# i present to you the dsm 1000 shawnk edition!!



## groundscr8pr (Nov 28, 2010)

this is 4080 heatsink with a 1000 board in it. should go nicely with my dsm 40 and 60! shaunk built the amp.. the end cap was my contribution.


----------



## shawnk (Jan 11, 2010)

*Re: i present to you the dsm 1000 shaunk edition!!*

Oem MESA strip removed
Kapton tape for chassis isolation
Chassis and clamping bars stolen from a Power 250m2 (Punch 400x4, chassis will also work)
Jumper for center grounding tap 





Can't wait to see it after you freshn' up the end caps Dan 

Sincerely,

ShawnK (not Sha*u*nk)


----------



## [email protected] (Nov 7, 2010)

Here is a thread on a car forum discussion how to properly wrinkle coat:
Tarting up a crackle dash | MG Midget and Sprite Technical | MG-Cars.net

I tried to do the dash on my sprite without heat and couldn't get it to wrinkle properly.

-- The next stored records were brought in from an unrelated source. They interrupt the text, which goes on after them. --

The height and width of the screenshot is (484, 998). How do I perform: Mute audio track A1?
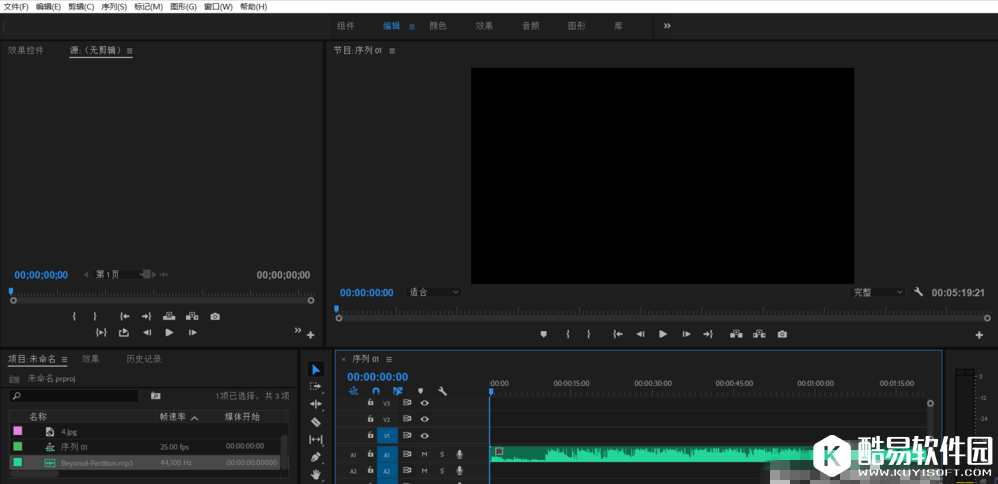tap(424, 454)
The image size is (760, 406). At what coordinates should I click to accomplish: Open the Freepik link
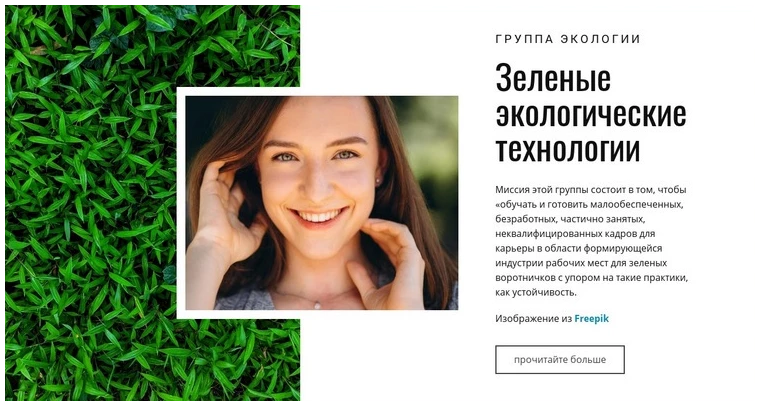(x=591, y=319)

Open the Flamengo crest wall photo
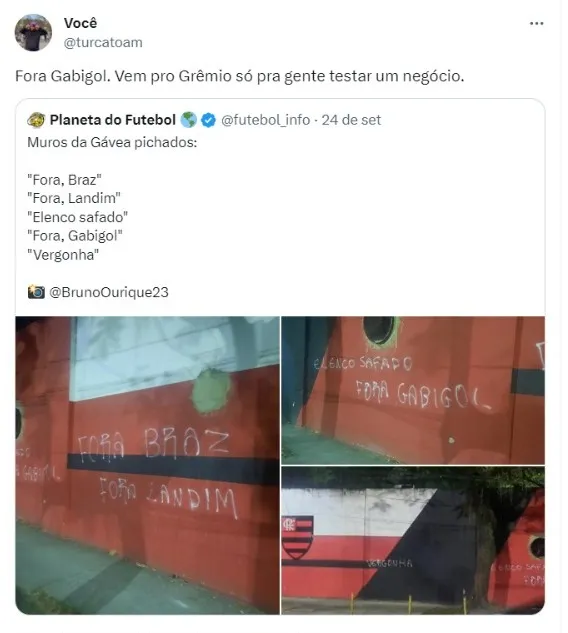413,541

Some heat and it worked!


----------



## groundscr8pr (Nov 28, 2010)

shawn brought some rustoliam textured finish paint that is about as close to the factory rf finish as i have seen.


----------



## gsxrtin (Nov 28, 2007)

I have always loved the looks of those amps.


----------



## knever3 (Mar 9, 2009)

I'm confused, what 1000 board?


----------



## soccerguru607 (Nov 4, 2009)

Rf bd1000

I think very nice custom built amp.


----------



## shawnk (Jan 11, 2010)

Yep..Soccerguru nailed it 

The board is from a Rockford BD1000.1

Just something different..for fun


----------



## soccerguru607 (Nov 4, 2009)

I probably repaired couple hundred of these RF BD amps through the years.

I think is awesome. I am going to start collecting these old heat sinks and make one for myself .


----------



## shawnk (Jan 11, 2010)

Haha! Nice!


----------